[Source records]
((

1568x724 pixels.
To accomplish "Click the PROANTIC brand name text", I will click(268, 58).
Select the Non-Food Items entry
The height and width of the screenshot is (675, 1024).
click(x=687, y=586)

))

Exercise details: For each record above, print an exact copy.

Answer to the problem:
1568x724 pixels.
To accomplish "Click the PROANTIC brand name text", I will click(268, 58).
Select the Non-Food Items entry
The height and width of the screenshot is (675, 1024).
click(x=687, y=586)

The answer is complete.